Il est donc clair que ce discours de Macky Sall, s’il n’est pas une diversion, reste très superficiel car il ne règle pas le problème de fond. Au fond, le véritable enjeu au Sénégal n’est pas seulement que Macky Sall renonce à un hypothétique projet de troisième mandat; mais c’est aussi et surtout la candidature de Sonko. 

Or tout porte à croire que la réponse de Macky Sall, avec l’aide d’une justice qui lui est inféodée, est d’essayer d’affaiblir politiquement Sonko en créant une alliance entre Khalifa Sall et Karim Wade du PDS, tous deux partisans du dialogue politique auquel Sonko n’est pas partie prenante. La coalition Yewwi Askan Wi – « Libérer le peuple » – en wolof n’est plus ce qu’elle fut depuis la participation de ces alliés de Sonko au dialogue politique promis par Macky Sall. D’ailleurs, ils sont tous deux soupçonnés depuis la condamnation de ce dernier d’être à la recherche d’une nouvelle alternative. 

Le dialogue politique pourrait ainsi permettre à Karim Wade de se présenter aux élections en duo avec Khalifa Sall. C’est en tout cas l’un des scénarios les plus évoqués ces derniers temps. On peut y supposer tous les deals politiques possibles qui garantissent à la mouvance présidentielle une retraite moins coûteuse et un avenir politique moins sombre.

Il ne faudrait cependant pas perdre de vue le clan présidentiel qui a besoin d’assurer suffisamment ses arrières.

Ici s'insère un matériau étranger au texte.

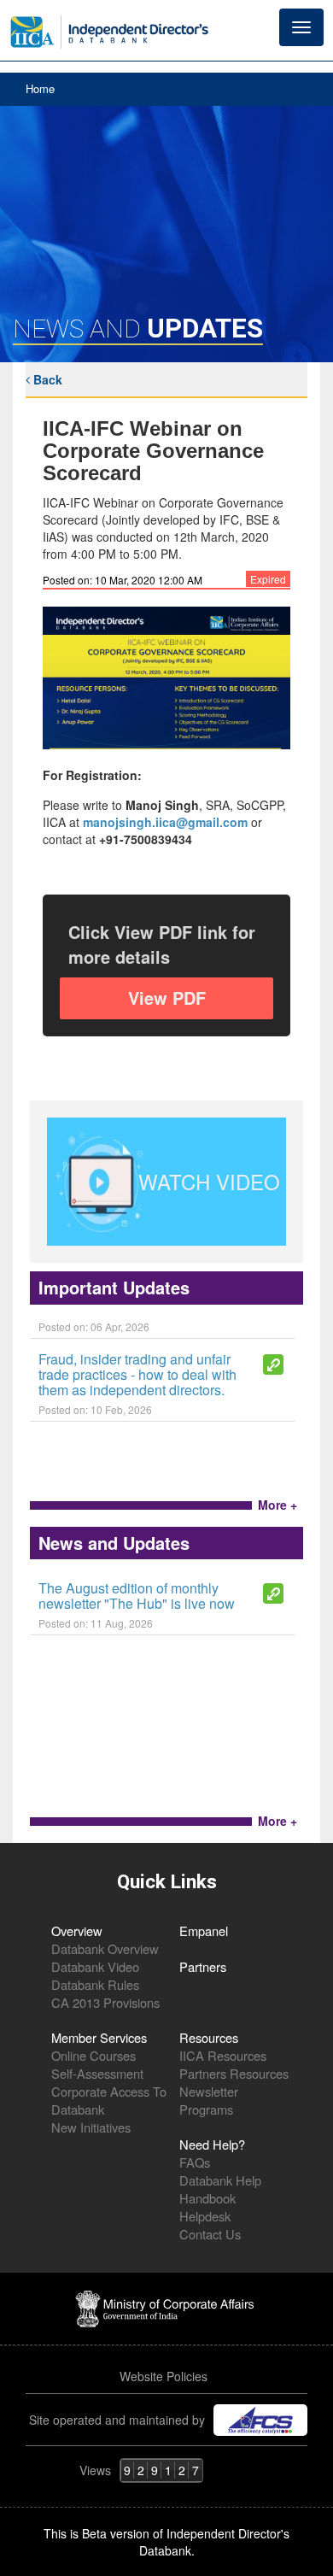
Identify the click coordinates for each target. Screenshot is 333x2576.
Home (40, 88)
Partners (202, 1966)
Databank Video (95, 1966)
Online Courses (93, 2055)
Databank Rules (95, 1984)
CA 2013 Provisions (105, 2002)
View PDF (167, 997)
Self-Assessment (97, 2073)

On se rappellera le cas récent de la RDC avec l’exclusion de l’opposant Martin Fayulu – que beaucoup ont présenté comme étant le véritable candidat de la rupture – par la fraude électorale et les combines politiques. On se rappellera aussi de l’éclatement de ce que Jean-Yves Le Drian, alors ministre français des affaires étrangères avait appelé « le compromis à l’africaine » entre Joseph Kabila et Félix Tchisékédi. 

Nul doute que le dernier scénario, moins crédible cette fois, compte tenu de tout le désaveu essuyé par le régime de Macky Sall ces derniers temps, consisterait malgré tout à imposer un dauphin issu de ses rangs du clan présidentiel. En l’état, cette perspective ne serait ni plus ni moins qu’une confiscation du pouvoir par le clan Macky Sall, qui installerait son candidat les doigts dans le nez par la fraude électorale. 

En fin de compte, l’annonce de la non-candidature de Macky Sall est un non-événement. La parole d’un autocrate mis en échec momentané est pareil à celui qui discute du prix de la peau du loup qu’il n’a pas encore abattu. Ce prix ne vaut que pour celui ou celle qui veut croire ou qui veut être trompé(e). Il faut donc sortir de l’euphorie qui a salué l’annonce de non-candidature de Macky Sall pour épouser davantage le discernement et la vigilance. En tout cas, comme le disent les ivoiriens, « Premier gaou n’est pas gaou ! ».